Eventually, the mother’s contact time would ­increase to two hours a fortnight, supervised at the contact centre.

Provided there were no issues, court orders allowed that in time, Mrs Ralton would be able to see her children every other weekend and during the school holidays. However, it is possible that the children will never live with their mother again.

 

What effect did this case have on future family law decisions?

The Ralton v Ralton case demonstrates how far the law has come in 10 years.

Whereas in the past, fathers were lucky to have contact for one weekend every fortnight and half school holidays, the application of shared care amendments means that if mothers do not support the children seeing their father, the children can be removed from her care.

In essence, the family law system in Australia has seen an increased emphasis on the children’s right to a relationship with both parents over how the parent feels about one another. Courts may remove the care of children from one parent if that parent is actively denying the other parent of contact with the children or discouraging it.

Parents can be fixated on the idea of ‘my children, my children’, and in doing so, lose sight of the children’s rights to know both of their parents.

It is likely that the amendments will encourage parents to mediate and co-operate in parenting matters more equally.

This will be aided by the compulsory mediation and relationship centres that were also established as part of the shared care regiment.

Current legislation

In 2006, the Howard Government introduced the Family Law Amendment (Shared Parental Responsibility) Act 2006 in controversial circumstances.

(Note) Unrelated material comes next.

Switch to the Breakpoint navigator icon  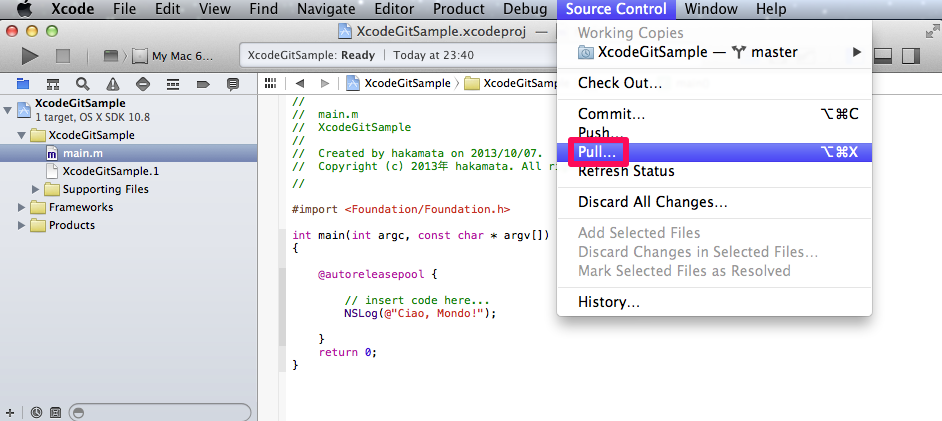tap(203, 83)

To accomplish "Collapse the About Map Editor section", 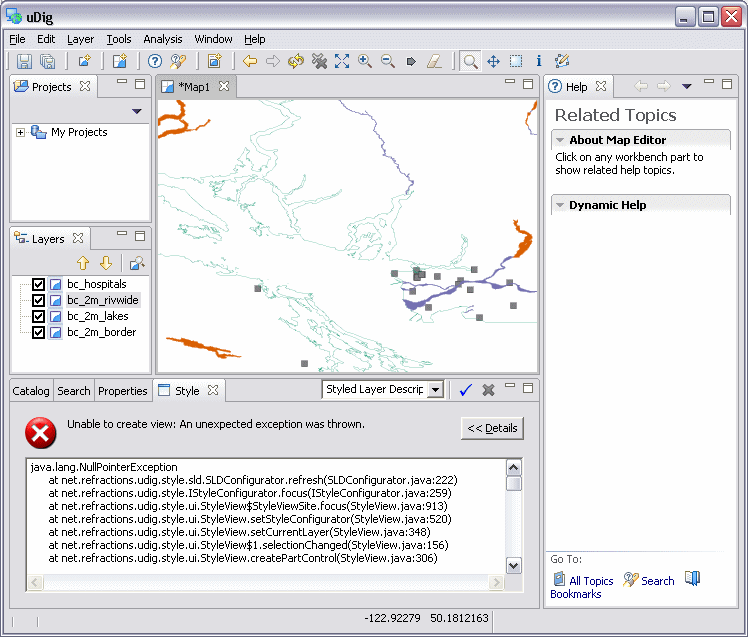I will click(561, 140).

It remains the most radical change to Australian Family Law since the original Family Law Act 1975 (Cth) was introduced by the Whitlam government.

The Shared Parental Responsibility amendments state that when making a parenting order, a court must apply a presumption that it is in the child’s best interests to have a relationship with both parents.

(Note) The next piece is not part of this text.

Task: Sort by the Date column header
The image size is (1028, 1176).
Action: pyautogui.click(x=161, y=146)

Exceptional circumstances such as family violence or abuse will mean the presumption is not applicable.

The idea behind the Amendment is to encourage amicable co-parenting and lessen acrimonious disputes which are mentally and financially taxing for all parties involved.

The application of the shared care amendments, however, has led to radical action by the Courts.

5 thoughts on “Family Court Decision – One Mother’s Severe Lesson In Co-Parenting”

  1. no family court orders , mother deluberatly takes child out so father cant see him , calls the police for harassment when he arrives to pick him up , she stating baby wet and hungry and crying on return , not true , ever we got different nappies now , what are his rights , baby in his name .

  2. Duncan Moorcock

    My ex wife took my kids to newzealand for a suposed holiday and was meant to return within 6 months as her mother was ill and apparently dying. The ex stated she woyld put their belongings in storage until their return. 2 weeks afyer they had been in new zealand i asked the ex where she had stored their belongings which were still half mine. She saud i sold them all and we are not coming back. I have spent lots of money travelling to see my kids in nz and want them returned to their home so we can have some type of normal relationship.i love my kids and im a good dad .where do i stand with this? Im putting in an application thru the hague convention and doing a parenting order

  3. We are a Christian family but my ex decided to convert to Islam and run away with my our children. It’s been 6 years of false allegations against me and 100% negative coaching of the children degrading me, my family and our faith. I havent seen our children for more than 3 months supervised in all this time. They have been removed from their Christian school and converted to Islam. No one wants to discuss the elephant in the room which is religion and because of political correctness and total bias the children have been denied the right to have a relationship with me or my family. What do I do?

    1. There is a presumption under Australian law that parents have equal and shared parental responsibility for the major long term decisions of the child.

      Religion falls under a major decision.

      If you cannot decide what religion the children will be, the court will decide for you. This means putting in a court application.